I'd like an exact copy of every line from the start of the entries below through the line containing "Screenshot is 1125x2576.", please.

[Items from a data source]
★ ★ ★ ★ ★
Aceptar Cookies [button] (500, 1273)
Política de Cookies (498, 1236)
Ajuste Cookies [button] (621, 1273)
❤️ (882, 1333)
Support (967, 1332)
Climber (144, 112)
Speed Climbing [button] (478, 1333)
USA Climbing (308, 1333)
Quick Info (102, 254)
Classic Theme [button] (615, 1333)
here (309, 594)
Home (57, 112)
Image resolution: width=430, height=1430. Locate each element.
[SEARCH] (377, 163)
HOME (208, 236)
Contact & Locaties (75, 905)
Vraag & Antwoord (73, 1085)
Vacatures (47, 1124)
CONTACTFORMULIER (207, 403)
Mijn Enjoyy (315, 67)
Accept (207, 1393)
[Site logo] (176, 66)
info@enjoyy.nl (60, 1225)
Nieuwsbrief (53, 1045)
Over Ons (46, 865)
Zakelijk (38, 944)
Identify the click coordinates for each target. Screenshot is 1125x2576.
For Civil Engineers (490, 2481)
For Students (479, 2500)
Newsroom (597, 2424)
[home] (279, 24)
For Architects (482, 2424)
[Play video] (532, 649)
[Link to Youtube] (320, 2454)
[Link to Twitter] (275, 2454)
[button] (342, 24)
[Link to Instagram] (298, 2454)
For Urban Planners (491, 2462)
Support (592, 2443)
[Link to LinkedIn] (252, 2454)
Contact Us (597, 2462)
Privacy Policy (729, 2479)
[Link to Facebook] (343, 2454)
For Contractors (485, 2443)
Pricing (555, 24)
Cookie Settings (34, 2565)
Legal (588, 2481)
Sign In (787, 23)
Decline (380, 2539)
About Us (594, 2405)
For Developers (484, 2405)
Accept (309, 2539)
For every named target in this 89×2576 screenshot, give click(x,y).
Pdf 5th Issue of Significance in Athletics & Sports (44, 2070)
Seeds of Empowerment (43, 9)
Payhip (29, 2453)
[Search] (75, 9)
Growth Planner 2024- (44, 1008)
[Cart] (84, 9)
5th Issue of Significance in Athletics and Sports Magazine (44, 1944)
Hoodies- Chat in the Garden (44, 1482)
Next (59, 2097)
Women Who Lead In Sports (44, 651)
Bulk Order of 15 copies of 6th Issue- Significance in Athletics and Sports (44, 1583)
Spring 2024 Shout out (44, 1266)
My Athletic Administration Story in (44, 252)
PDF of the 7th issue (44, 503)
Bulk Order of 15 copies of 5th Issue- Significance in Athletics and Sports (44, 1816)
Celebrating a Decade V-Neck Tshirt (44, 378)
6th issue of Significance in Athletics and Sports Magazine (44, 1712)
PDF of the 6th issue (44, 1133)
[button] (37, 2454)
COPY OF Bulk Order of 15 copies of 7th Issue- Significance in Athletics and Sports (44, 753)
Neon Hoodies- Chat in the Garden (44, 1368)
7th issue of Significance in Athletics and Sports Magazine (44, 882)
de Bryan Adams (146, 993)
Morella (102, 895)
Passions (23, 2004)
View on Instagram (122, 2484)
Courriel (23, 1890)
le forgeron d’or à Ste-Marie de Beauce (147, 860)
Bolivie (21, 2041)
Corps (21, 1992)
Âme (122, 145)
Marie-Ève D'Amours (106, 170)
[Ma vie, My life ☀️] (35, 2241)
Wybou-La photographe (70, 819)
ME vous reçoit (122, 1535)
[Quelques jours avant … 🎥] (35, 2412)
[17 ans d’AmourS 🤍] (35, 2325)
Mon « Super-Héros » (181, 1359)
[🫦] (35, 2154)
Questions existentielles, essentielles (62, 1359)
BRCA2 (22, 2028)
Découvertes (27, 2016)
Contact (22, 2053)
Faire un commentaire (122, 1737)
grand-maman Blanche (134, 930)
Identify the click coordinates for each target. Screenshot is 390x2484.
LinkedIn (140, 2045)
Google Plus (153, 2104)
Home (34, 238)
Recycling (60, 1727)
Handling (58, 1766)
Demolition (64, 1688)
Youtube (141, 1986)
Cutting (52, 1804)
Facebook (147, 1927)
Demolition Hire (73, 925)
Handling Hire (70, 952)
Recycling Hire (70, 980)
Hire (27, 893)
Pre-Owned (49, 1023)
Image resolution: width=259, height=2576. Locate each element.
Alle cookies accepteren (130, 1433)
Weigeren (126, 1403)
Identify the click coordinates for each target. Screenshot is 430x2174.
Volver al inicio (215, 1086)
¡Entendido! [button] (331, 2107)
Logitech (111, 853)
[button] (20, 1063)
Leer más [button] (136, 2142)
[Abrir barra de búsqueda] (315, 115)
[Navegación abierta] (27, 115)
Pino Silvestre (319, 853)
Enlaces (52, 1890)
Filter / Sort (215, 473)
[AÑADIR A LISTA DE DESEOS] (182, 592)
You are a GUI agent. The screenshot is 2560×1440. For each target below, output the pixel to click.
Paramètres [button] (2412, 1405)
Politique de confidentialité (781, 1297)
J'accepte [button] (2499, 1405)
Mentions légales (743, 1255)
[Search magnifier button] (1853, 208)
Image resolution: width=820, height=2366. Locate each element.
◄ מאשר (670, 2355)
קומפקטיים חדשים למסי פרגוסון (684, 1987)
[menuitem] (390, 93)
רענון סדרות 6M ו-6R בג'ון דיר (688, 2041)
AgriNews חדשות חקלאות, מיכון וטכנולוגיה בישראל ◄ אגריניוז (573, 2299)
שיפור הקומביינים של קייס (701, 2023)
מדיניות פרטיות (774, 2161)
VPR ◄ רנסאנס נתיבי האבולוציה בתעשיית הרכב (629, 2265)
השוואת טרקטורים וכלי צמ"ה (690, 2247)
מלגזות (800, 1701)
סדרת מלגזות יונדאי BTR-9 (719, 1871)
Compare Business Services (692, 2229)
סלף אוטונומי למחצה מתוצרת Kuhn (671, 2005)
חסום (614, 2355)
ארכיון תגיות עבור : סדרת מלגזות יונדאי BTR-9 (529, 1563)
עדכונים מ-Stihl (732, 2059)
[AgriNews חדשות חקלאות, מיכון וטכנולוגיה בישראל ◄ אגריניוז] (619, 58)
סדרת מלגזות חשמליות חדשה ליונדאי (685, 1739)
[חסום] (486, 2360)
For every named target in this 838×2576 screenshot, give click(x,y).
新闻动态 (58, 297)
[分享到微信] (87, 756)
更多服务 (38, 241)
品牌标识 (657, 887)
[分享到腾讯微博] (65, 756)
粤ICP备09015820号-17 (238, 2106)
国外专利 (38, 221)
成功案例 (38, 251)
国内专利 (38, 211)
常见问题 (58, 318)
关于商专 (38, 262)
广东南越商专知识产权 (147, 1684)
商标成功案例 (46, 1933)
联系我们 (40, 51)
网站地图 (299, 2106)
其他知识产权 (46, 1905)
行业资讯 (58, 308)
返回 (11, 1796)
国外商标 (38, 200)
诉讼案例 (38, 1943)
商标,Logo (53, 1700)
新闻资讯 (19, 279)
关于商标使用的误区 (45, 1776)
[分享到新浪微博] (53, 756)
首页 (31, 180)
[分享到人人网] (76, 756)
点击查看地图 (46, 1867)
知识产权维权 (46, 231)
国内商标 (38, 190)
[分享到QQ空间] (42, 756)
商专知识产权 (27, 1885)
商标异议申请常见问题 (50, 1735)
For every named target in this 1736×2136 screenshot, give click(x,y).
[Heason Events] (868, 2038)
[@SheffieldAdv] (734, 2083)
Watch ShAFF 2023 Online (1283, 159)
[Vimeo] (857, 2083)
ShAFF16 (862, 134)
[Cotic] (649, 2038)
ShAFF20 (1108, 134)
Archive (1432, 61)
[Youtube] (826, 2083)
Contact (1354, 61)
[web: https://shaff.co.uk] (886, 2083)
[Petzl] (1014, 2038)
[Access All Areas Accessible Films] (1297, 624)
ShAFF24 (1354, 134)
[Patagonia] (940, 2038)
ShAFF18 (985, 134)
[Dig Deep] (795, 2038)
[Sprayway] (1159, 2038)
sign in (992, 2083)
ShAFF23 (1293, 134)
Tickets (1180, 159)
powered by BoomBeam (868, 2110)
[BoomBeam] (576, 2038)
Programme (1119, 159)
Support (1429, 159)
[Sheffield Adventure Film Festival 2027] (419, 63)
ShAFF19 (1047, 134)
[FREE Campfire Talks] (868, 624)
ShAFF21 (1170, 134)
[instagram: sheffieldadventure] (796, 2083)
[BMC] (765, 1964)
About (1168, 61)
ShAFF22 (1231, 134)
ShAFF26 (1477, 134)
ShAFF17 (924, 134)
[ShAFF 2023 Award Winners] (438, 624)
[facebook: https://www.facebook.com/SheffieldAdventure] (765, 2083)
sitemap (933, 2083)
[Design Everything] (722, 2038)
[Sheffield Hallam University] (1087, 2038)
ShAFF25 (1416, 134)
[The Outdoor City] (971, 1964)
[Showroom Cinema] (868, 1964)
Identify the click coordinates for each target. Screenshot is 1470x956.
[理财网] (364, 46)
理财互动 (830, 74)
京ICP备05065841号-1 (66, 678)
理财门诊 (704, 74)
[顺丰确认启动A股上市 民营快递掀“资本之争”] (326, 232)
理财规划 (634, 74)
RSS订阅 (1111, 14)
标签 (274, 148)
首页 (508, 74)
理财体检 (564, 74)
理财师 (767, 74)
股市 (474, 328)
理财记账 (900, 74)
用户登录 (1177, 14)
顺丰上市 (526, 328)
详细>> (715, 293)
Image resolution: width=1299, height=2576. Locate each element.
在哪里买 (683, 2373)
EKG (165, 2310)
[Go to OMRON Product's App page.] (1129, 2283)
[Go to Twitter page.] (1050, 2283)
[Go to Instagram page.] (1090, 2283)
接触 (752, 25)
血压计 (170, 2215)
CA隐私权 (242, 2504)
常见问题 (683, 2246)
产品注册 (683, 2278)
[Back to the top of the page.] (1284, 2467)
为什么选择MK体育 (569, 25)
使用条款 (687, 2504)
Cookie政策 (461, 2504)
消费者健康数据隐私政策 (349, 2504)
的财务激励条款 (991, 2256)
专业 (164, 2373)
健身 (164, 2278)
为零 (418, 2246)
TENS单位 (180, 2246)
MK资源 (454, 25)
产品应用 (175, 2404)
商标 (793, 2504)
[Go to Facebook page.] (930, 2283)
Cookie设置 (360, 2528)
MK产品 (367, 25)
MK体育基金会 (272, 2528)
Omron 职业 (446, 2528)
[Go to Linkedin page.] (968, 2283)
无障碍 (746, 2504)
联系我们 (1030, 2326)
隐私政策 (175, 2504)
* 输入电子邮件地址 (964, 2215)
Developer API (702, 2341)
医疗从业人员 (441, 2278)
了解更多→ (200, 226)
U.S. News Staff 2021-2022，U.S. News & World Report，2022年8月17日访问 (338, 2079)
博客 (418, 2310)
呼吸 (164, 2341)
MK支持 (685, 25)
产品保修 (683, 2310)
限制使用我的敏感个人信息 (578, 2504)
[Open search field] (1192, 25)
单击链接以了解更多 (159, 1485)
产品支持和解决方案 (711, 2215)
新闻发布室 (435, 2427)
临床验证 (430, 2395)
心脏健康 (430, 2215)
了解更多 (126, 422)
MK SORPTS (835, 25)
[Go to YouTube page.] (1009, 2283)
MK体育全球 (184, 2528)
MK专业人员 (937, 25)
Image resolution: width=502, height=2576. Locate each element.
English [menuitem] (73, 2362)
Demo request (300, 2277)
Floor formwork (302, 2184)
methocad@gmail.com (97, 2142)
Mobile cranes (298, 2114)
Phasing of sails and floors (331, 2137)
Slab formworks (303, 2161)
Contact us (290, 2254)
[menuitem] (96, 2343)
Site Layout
★ ★ ★ ★ ★
* Task result
Aceptar Cookies [button] (500, 1273)
Política de Cookies (498, 1236)
Ajuste Cookies [button] (621, 1273)
❤️ (882, 1333)
Support (967, 1332)
Climber (144, 112)
Speed Climbing [button] (478, 1333)
USA Climbing (308, 1333)
Quick Info (102, 254)
Classic Theme [button] (615, 1333)
here (309, 594)
Home (57, 112)
Image resolution: width=430, height=1430. Locate each element.
[SEARCH] (377, 163)
HOME (208, 236)
Contact & Locaties (75, 905)
Vraag & Antwoord (73, 1085)
Vacatures (47, 1124)
CONTACTFORMULIER (207, 403)
Mijn Enjoyy (315, 67)
Accept (207, 1393)
[Site logo] (176, 66)
info@enjoyy.nl (60, 1225)
Nieuwsbrief (53, 1045)
Over Ons (46, 865)
Zakelijk (38, 944)
Identify the click coordinates for each target. Screenshot is 1125x2576.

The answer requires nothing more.